▶ _Task brief_:
Please print every record below exactly as it appears, but leave out the pictures.
((
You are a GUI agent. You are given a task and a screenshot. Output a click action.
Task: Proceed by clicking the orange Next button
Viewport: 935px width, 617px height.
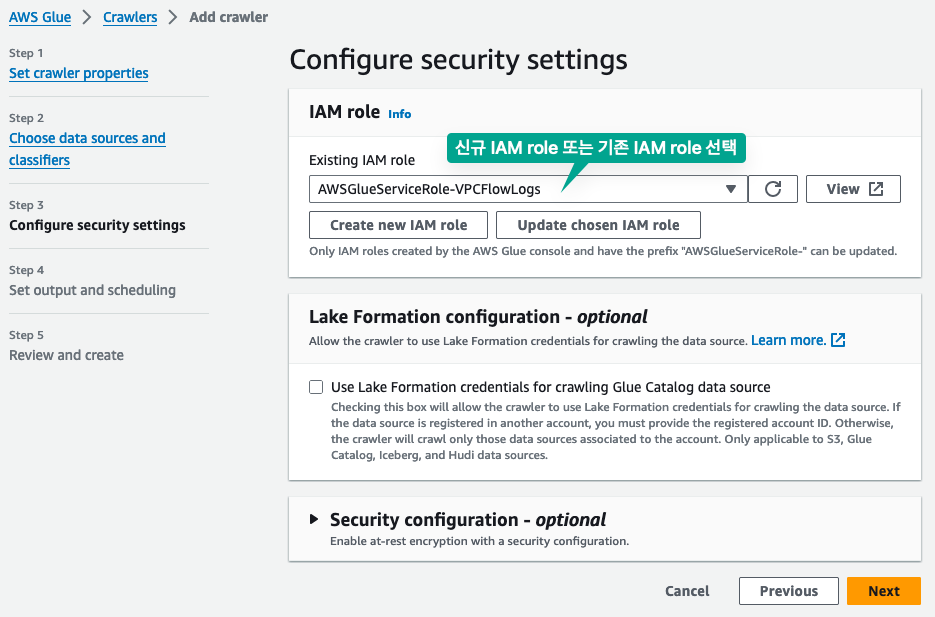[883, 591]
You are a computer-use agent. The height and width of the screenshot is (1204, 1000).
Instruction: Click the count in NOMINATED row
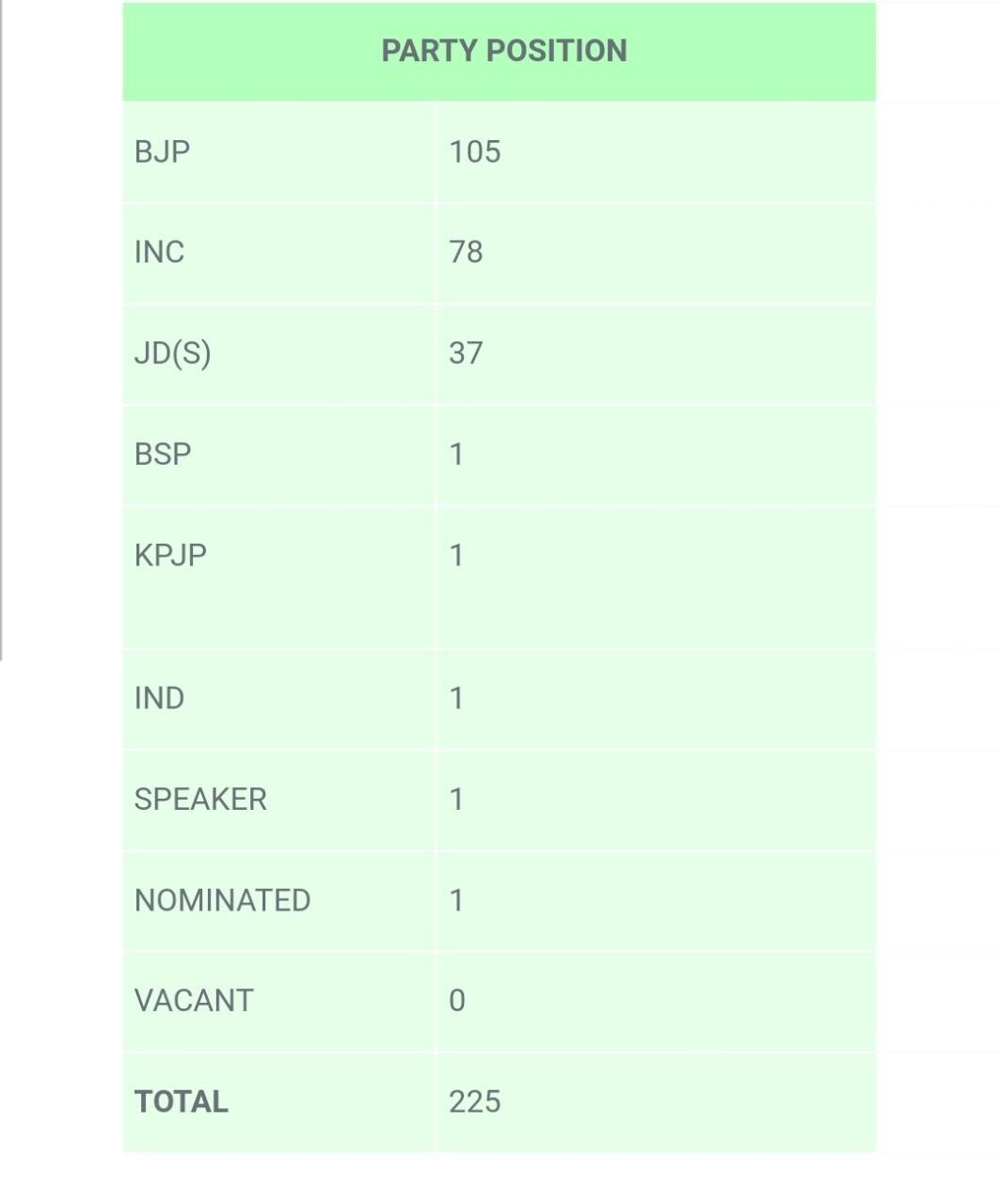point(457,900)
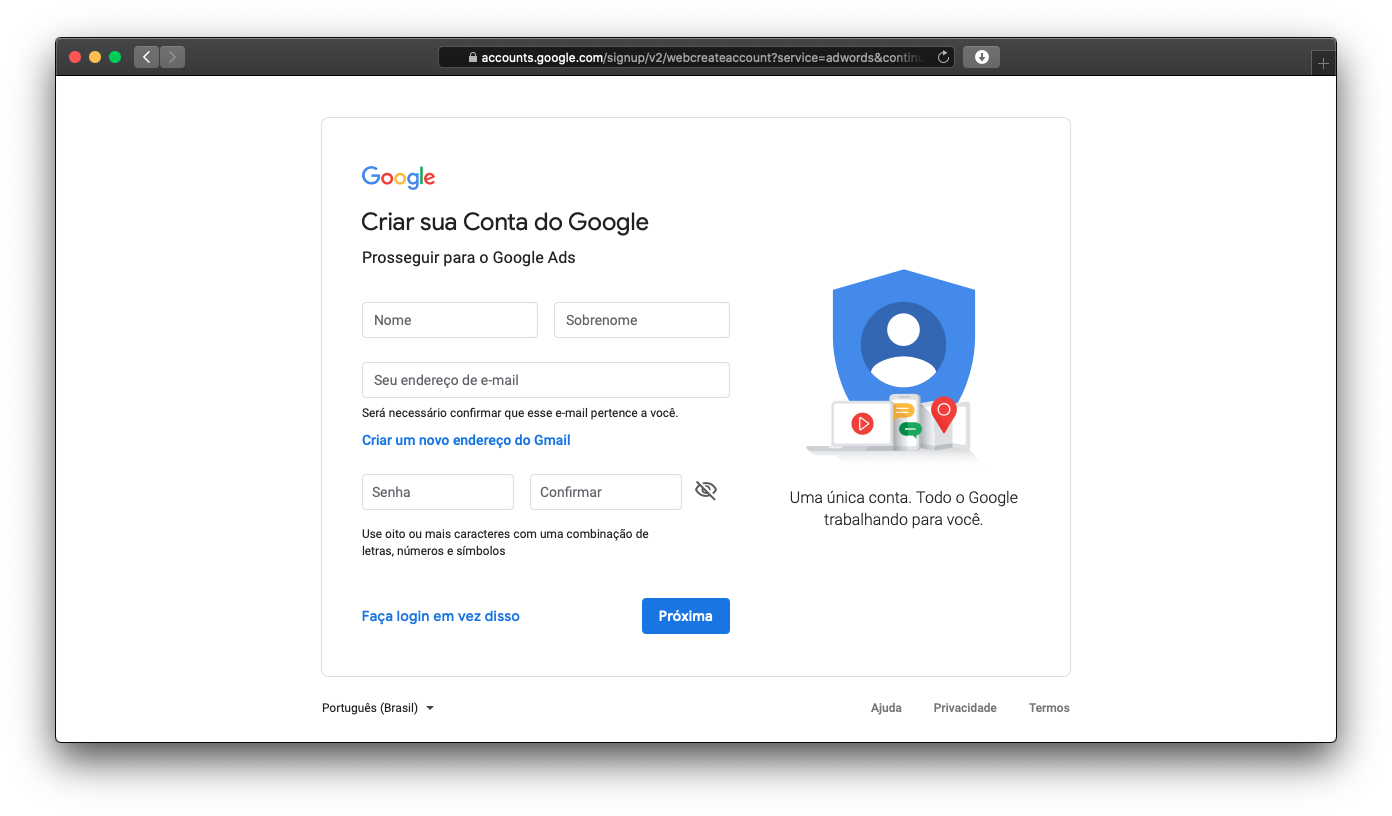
))
▶ _Exercise output_:
You are a GUI agent. You are given a task and a screenshot. Output a click action.
Task: Proceed by clicking the orange Next button
Viewport: 935px width, 617px height.
[883, 591]
You are a computer-use agent. The height and width of the screenshot is (1204, 1000).
Instruction: Click the count in NOMINATED row
point(457,900)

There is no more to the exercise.